Tuesday, March 22, 2016

Bart Ehrman v. Craig Evans

I was watching this debate between Bart Ehrman and Craig Evans:

If you go to cross-examination section (1:18-1:42), there's an interesting, extended exchange. I disagree with Craig's overall position. I certainly disagree with his position on John. However, Craig also scores a number of valid points against Bart.

But what's most striking is how presuppositional the debate ultimately is. Craig has Bart completely rattled. His approach throws Bart off balance, and Bart never regains his balance. It's a classic illustration of Kuhn's thesis of incommensurable paradigms. Craig is more sophisticated than Bart. His position is far more qualified. Craig's position just isn't vulnerable to the kinds of objections that Bart is used to raising. It doesn't give Bart any openings. 

Bart finds Craig confusing and frustrating because Craig seems to simultaneously agree and disagree with Bart . What Bart fails to grasp is that Craig can agree with some of Bart's characterizations of the phenomena, but disagree with the implications of the characterization. He doesn't think they have the skeptical consequences that Bart imputes to them. 

What's ironic is that both men view themselves as historians. Both men think they are approaching the text as historians. But Craig thinks Bart has hopelessly idealistic and artificial standards for ancient historical sources. 

Bart thinks that to be accurate accounts, the Gospels ought to be like tape recorders and video recorders. Craig rejects that paradigm. 

Moreover, as he points out, even if the Gospels were akin to tape recorders and video recorders, that record would still be inscrutable in some respects without a larger context. You need supplementary information. 

Another difference is they disagree one how much historical information you can extract from the Gospels.

One ambiguity is that Craig says he's opposed to inerrancy (in his opening statement), yet when he distinguishes his position from inerrantists, he does so by denying that historical reliability requires verbatim quotation and strict chronology. Yet inerrantists like Darrell Bock, Craig Blomberg, Robert Stein, and Vern Poythress agree with him in that regard.  

Ehrman's apostasy was nearly inevitable given his preconception of historical accuracy. His "horizontal" reading of the Gospels was always on a collision course with his preconceived notion of historical accuracy. Something had to give. He never questions his paradigm of historical accuracy, so what had to give was his faith in the Gospels. 

In a sense he's right. If the Gospels are true, then we should be able to receive them as is, rather than filtering them through a sieve to see what remains. 

Mind you, Ehrman doesn't approach the Gospels as is. He has his own filter in place–methodological atheism. 

It may sometimes be impossible to harmonize the Gospels as is. But, then, harmonization typically tries to go behind the text to the underlying event. A presupposition of harmonization is that two (or more) accounts don't already mesh as they stand. 

That, however, is only a damaging admission if you have an unrealistic preconception of what historical writing is supposed to do. To begin with, Ehrman fails to make allowance for the difference between one medium and another; the difference between seeing an event and verbalizing an event. What we see, and how we talk about what we saw, are necessarily different. Any verbal description is likely to omit many background details. Many extraneous details. Words aren't images, or vice versa. 

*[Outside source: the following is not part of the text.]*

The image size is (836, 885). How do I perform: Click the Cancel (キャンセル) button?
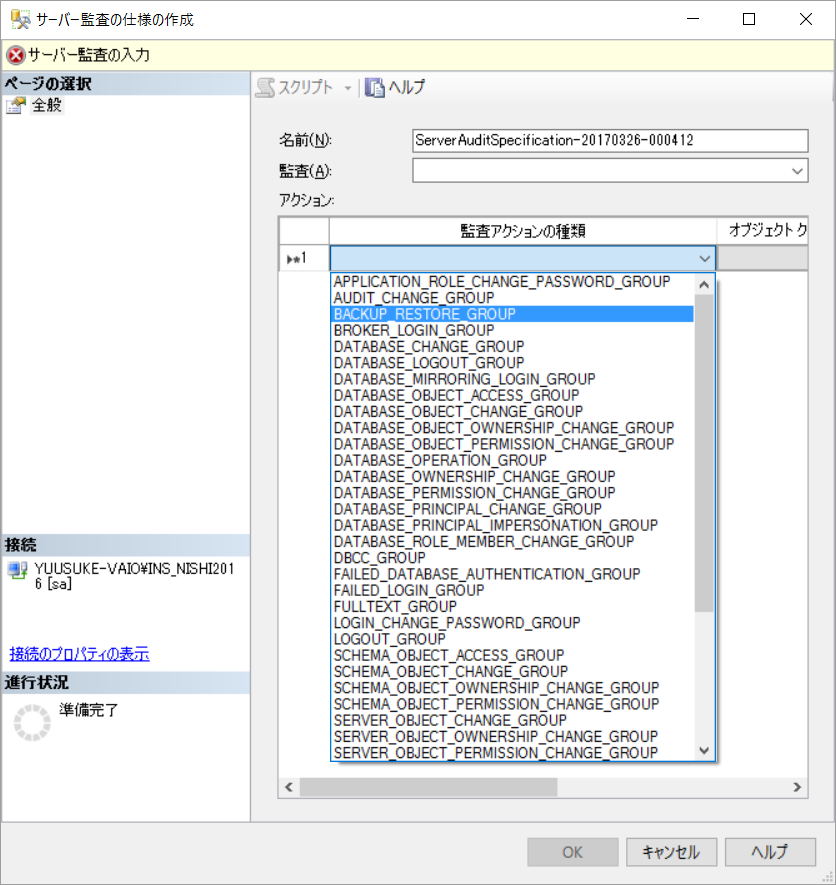(671, 852)
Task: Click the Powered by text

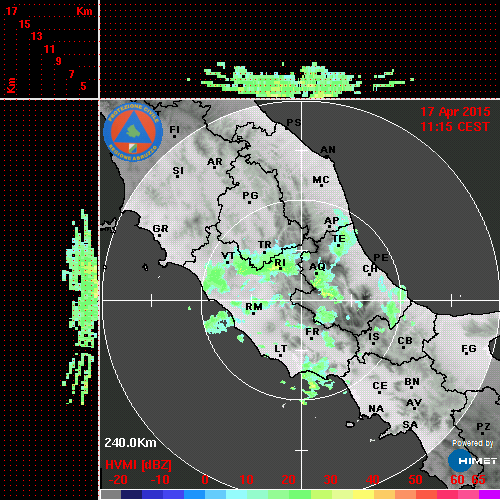Action: 472,443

Conversely, the significance of an event may not be self-explanatory. For instance, the crucifixion of Jesus looks pretty much like any other crucifixion. You couldn't tell just by seeing the crucifixion of Jesus that there's anything special about this particular example. A theological interpretation is essential to supply the critical context. 

Ehrman says we need to assess the Gospels, not by the conventions and standards of ancient historiography, but our own. What ultimately matters is what really happened. 

Yet that's simplistic. Sure, what ultimately matters is what really happened. But for one thing, he collapses the distinction between interpretation and truth. You can't even get to the truth if you refuse to interpret historical narratives on their own terms. For you need to ascertain what the narrator meant. And in that respect, you need to identify his operating standards and assumptions. 

Furthermore, you need to make allowance for his aims. When, for example, John says the disciples rowed about 25-30 stadia (Jn 6:19), that's a round number–an approximation. It would be ridiculous to say that's wrong because John didn't use a laser distance measure.